Having finished Vladimir Sorokin’s 2017 novel Манарага [Manaraga], I find I don’t have much to say about it except that it’s enjoyable late Sorokin, focusing on a society of chefs who illegally prepare meals for rich clients by cooking over flames fueled by first-edition books and set in a mid-21st-century world that is more or less that of Day of the Oprichnik (LH). It takes the form of a diary written by the protagonist Geza, who specializes in Russian literature and winds up being sent on a mission to Mount Manaraga in the northern Urals; it’s full of the usual Sorokin tricks, like incorporated parodies and passages of nonsense; and towards the end I got whiffs of both Olesha’s Envy (LH) and Zamyatin’s We (LH). For more, I refer you to Lizok’s excellent post (which originally inspired me to add the novel to my reading list).
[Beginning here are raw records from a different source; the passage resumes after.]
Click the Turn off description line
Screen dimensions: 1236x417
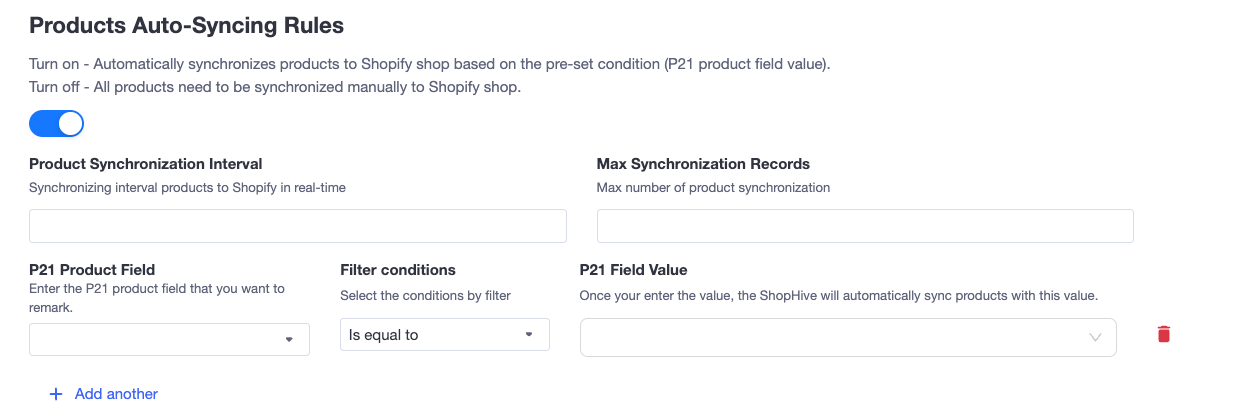click(x=275, y=87)
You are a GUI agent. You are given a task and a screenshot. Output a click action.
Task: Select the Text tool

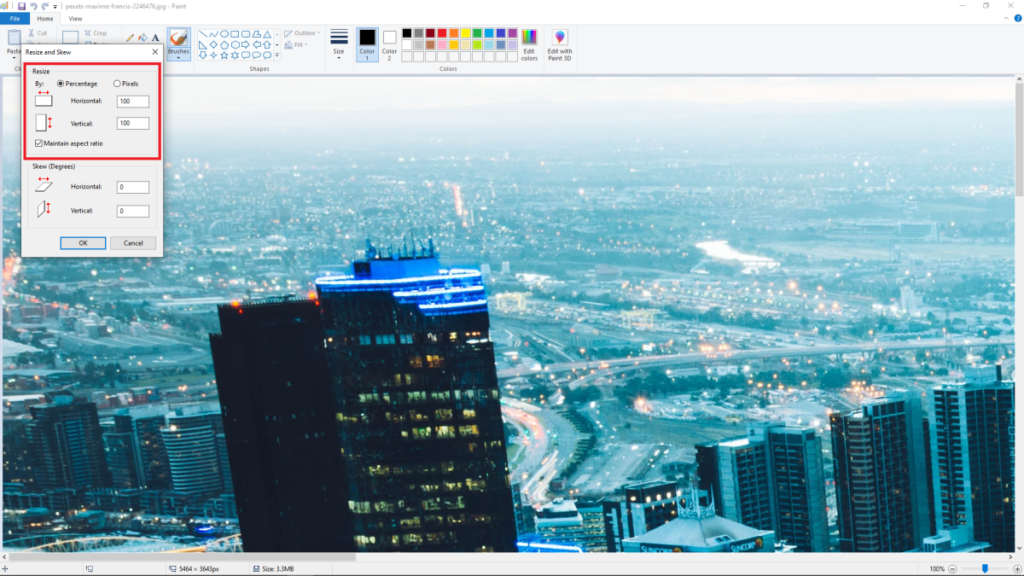[155, 38]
Here I want to focus on a single paragraph, consisting entirely of the names of books. The context is one of the “book’n’grill” meals (that phrase is always in English in the original Russian text), served by sixty-nine chefs to a large wedding party; Sorokin lists all of the “logs” they use, “mainly 20th-century detective and horror novels” [в основном детективы и хоррор XX века], and here is my version using original languages (except for the Russian ones):

The Godfather, Der Richter und sein Henker, And Then There Were None, Rebecca, Dead Cert, Nothing Lasts Forever (Die Hard), The Executioners (Cape Fear), Gorky Park, Misery, Last Exit to Brooklyn, The Shining, Postmortem, Naked Lunch, Le Chien jaune, The Hellbound Heart (Hellraiser), Eye of the Needle, The Spy Who Came in From the Cold, A Time to Kill, The Sea-Wolf, The Exorcist, The Moonstone, Children of the Corn, The Maltese Falcon, Azazel, Smiley’s People, Bekenntnisse des Hochstaplers Felix Krull, “The Birds,” The Sound and the Fury, Les Trois Mousquetaires, Death Under Sail, The She-Wolf [Druon’s La Louve de France? Jerzy Gierałtowski’s Wadera?], La Reine Margot, Compartiment tueurs (The Sleeping Car Murders), Ascenseur pour l’échafaud, The Hound of the Baskervilles, The Murder of Roger Ackroyd, Le mystère de la chambre jaune, Red Harvest, Camera Obscura (Laughter in the Dark), Rosemary’s Baby, The Cry of the Owl, “Zigzags of Treachery,” The Silence of the Lambs, Our Man in Havana, Airport, Fletch, The English Patient, The Case of the Terrified Typist, 金閣寺 (The Temple of the Golden Pavilion), The First Circle, In the Heat of the Night, When the Sleeper Wakes, La Veuve Couderc, Crime and Punishment, Fletch, Too, The Adventures of Caleb Williams, Visages cachés, The Jackal [The Day of the Jackal?], Piège pour Cendrillon, The Vampire Chronicles, Being and Time, They Thirst, The Trial, The Doorbell Rang, An American Tragedy, The Sign of the Four, Devil in a Blue Dress, In Cold Blood, and Dead Souls.